Historians have field days—intellectual picnics—in the archives that hold this legal correspondence that still remains. Around five hundred years of it.
How naĩve of me, when facing the modern rendition of this ancient organization of state to think it would simply be like what I knew.
Of course, it also was not radically different. Max Weber, brilliantly grasped many of the fundamentals of bureaucracy in his early twentieth century sociology.
I spent hours, nay days, if not more, reading the complex and confusing instructions on line written to meet the needs of the bureaucracy, while also to instruct petitioners, as well as going deeper and reading the laws,. It was not just reading, but studying: back and forth and cross-correlating.

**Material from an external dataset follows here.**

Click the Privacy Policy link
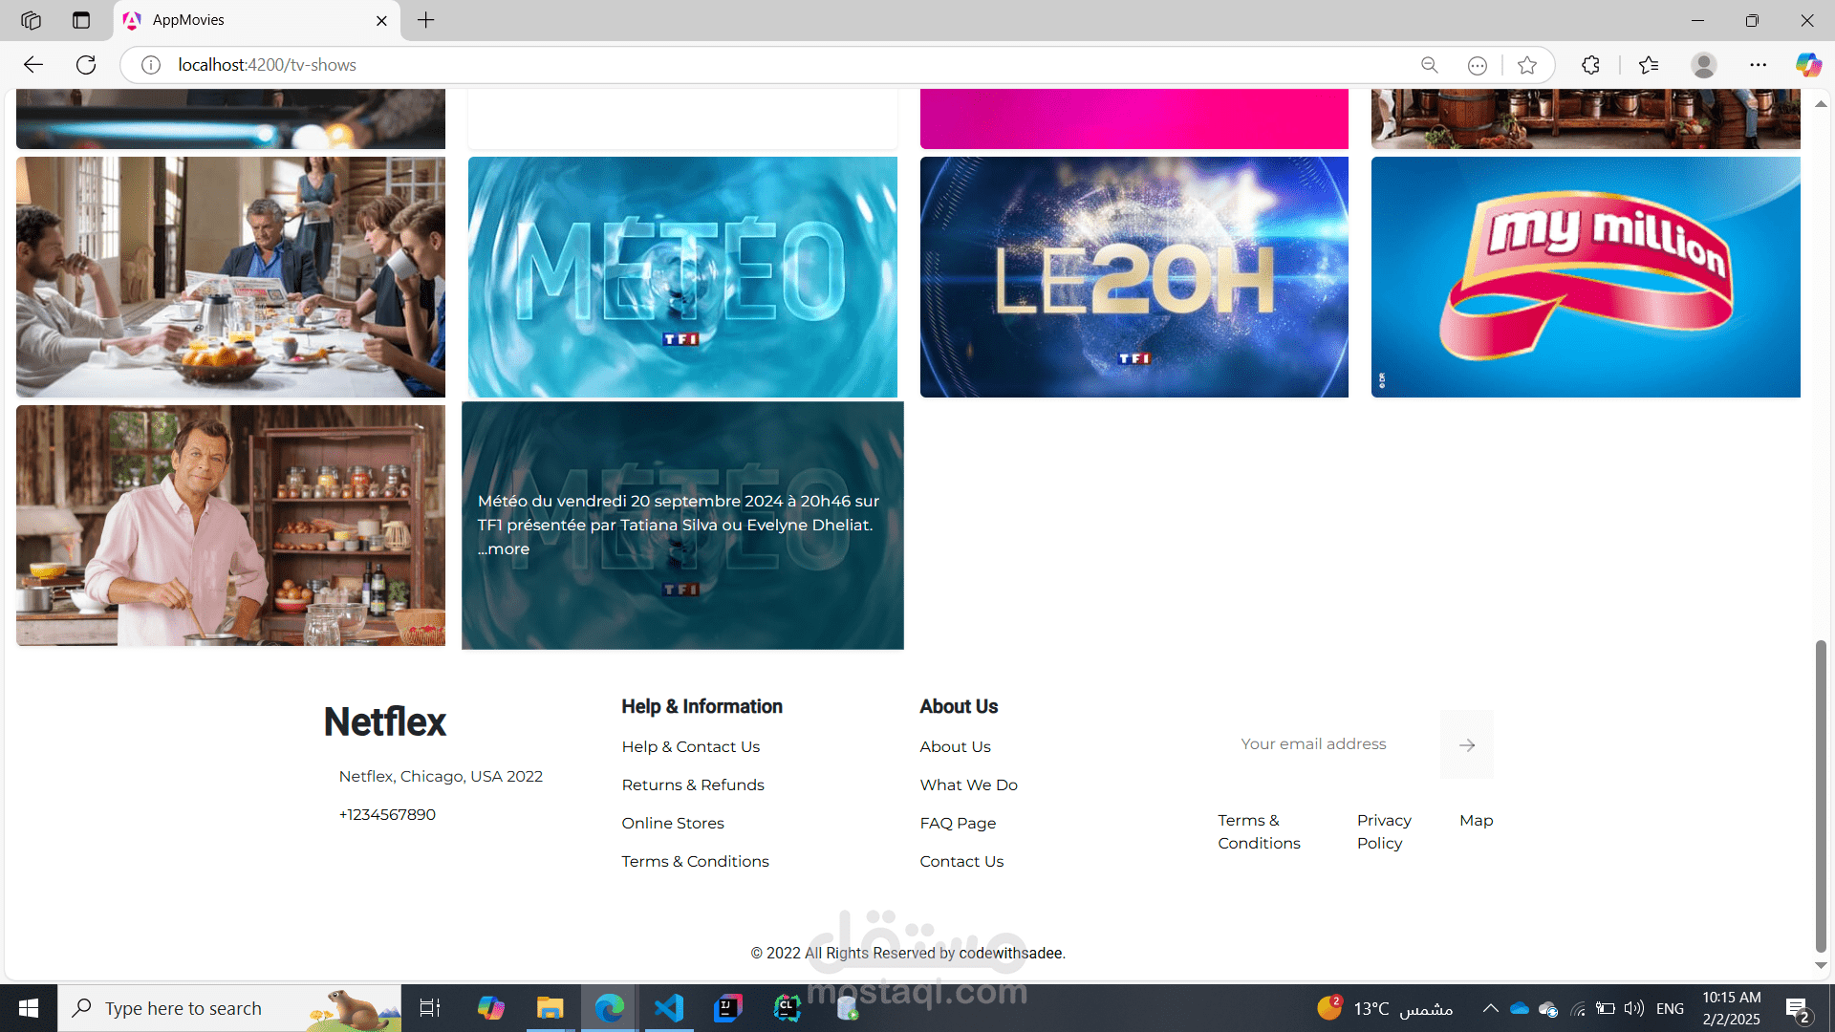Viewport: 1835px width, 1032px height. pos(1383,831)
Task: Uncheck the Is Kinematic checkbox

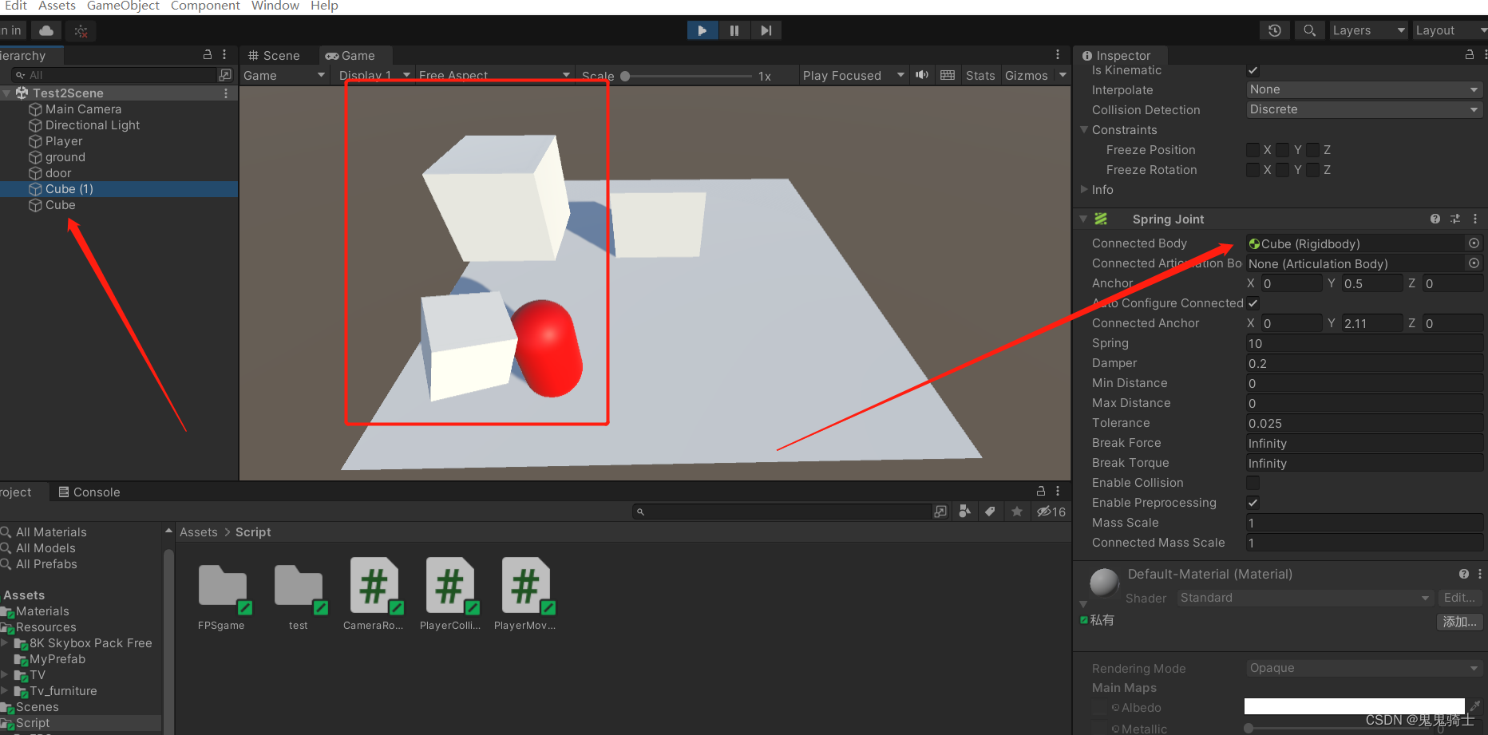Action: click(1253, 70)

Then I had to put it into practice without even fully knowing if I had ti all right.
The rudest moment of last week was when I took a document I figured was the right one, along with the form showing I had paid the tax required to present it. I found the right place to present it—after a few miles of walking from building to building in the hot August sun. This time, a nameless, somewhat stern but bemused man (I could see that in his eyes) looked at my passport and told me I had left Spain in March and had never re-entered though there I was sitting before him.
I felt like all was a loss. I had gone to Turkey, but had flown back through Prague and Vienna, though none of those border posts had checked my documents or stamped my passport. I realized the document showed a lack and I could not prove otherwise. Fortunately Europe came to my rescue.
I looked at him calmly and narrated briefly how I had returned and that I had no control over how Schengen authorities handled passports.
He stayed stern, asked me a few more questions, returned my passport, and then said to my confusion and relief. “You do not need this document. Your procedure is going properly.”
There were more problems, of course.
I had a program online to transmit documents to my file in Extranjería fail to authenticate the certificate on my laptop. I struggled with it, and after a good while realized I was being neurotic: doing the same thing over and over while hoping for a different reaction.
Roberto, mentioned above, said “no worries. I’ll fix it for you.” and he did though he did not have to.
He also submitted my documents.
I learned in this that Extranjería can ask for documents but cannot upload them past the initial application. For that you must go elsewhere I now know where.
A different bureaucrat—a delightful man named Jesús (breaking frame I told him in El Paso he would be called Chuy)—took time to tell me where and how I should go about submitting the documents and that otherwise my file was complete and there should be no problems.
I felt like I was leaving both buildings having made friends.
Despite the difficult learning curve, I have found the Spanish bureaucracy to be filled with people who are interesting in themselves and live good, human lives, even if the institution is a bit disconcerting.
Guess what, it is so in my country as well.
I remember when Motor Vehicles refused to renew my driver’s license and the gruff agent at the desk would not tell me why. It turns out that somehow I had improperly been put on an offenders list. Once the confusion was resolved, requiring me to spend considerable time on the phone with different people, the same man unsmilingly and with no sense of irony gave me my license.
So, although in a fit of frustration some time, I may eat my words, for now, I can only say that I continue to find Spain to be a delight and its bureaucracy to be no worse than mine though I am fidning the agents to be friendly and helpful.
And, more importantly, I am learning much even if there is no degree certificate at the end of this schooling, just a greater appreciation for Don Quixote and Cervantes’ wisdom.